Type "Rocky" in the search bar, and select the Rocky-9.3 cloud image as a boot source.

OpenStack Instance Flavors

An important aspect of system administration is resource monitoring, management and utilization. Each Team will be required to manage their available resources and ensure that the resources of their clusters are utilized in such a way as to maximize system performance. You have been allocated a pool of resources which you will need to decide how you are going to allocate the sizing of the compute, memory and storage across your head node and compute node(s).

1. Compute (vCPUs) You have been allocated a pool totaling 18 vCPUs, which would permit the following configurations:

   1. Head Node (2 vCPUs) and 2 x Compute Nodes (8 vCPUs each),
   2. Head node (6 vCPUs) and 2 x Compute Nodes (6 vCPUs each),
   3. Head node (10 vCPUs) and 1 x Compute Node (8 vCPUs).

2. Memory (RAM) You have been allocated a pool totaling 36 GB of RAM, which would permit the following configurations:

   1. Head Node (4 GB RAM) and 2 x Compute Nodes (16 GB RAM each),
   2. Head node (12 GB RAM) and 2 x Compute Nodes (12 GB RAM each),
   3. Head node (20 GB RAM) and 1 x Compute Node (16 GB RAM).

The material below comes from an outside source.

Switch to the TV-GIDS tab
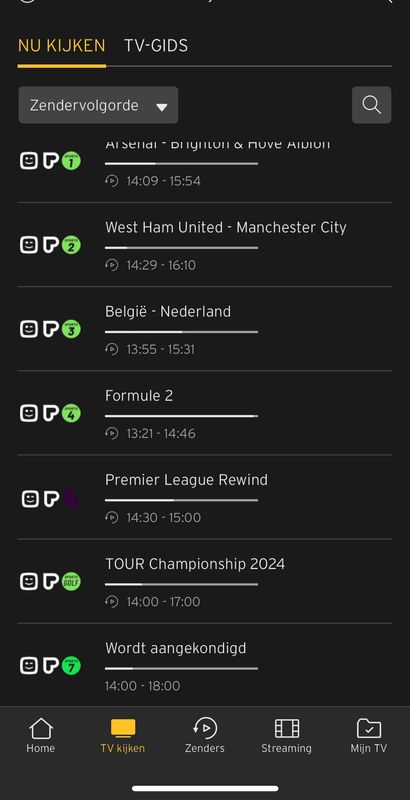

3. Storage (DISK) You have been allocated a pool of 50 GB of storage, which can be distributed in the following configurations:

   1. Head Node (60 GB of storage) and 2 x Compute Nodes (10 GB of storage each),
   2. Head Node (60 GB of storage) and 2 x Compute Nodes (10 GB of storage each), and
   3. Head Node (60 GB of storage) and 1 x Compute Node (10 GB of storage).

The following table summarizes the various permutations and allocations that can be used for designing your clusters within your Team's Project Workspace on Sebowa's OpenStack cloud platform.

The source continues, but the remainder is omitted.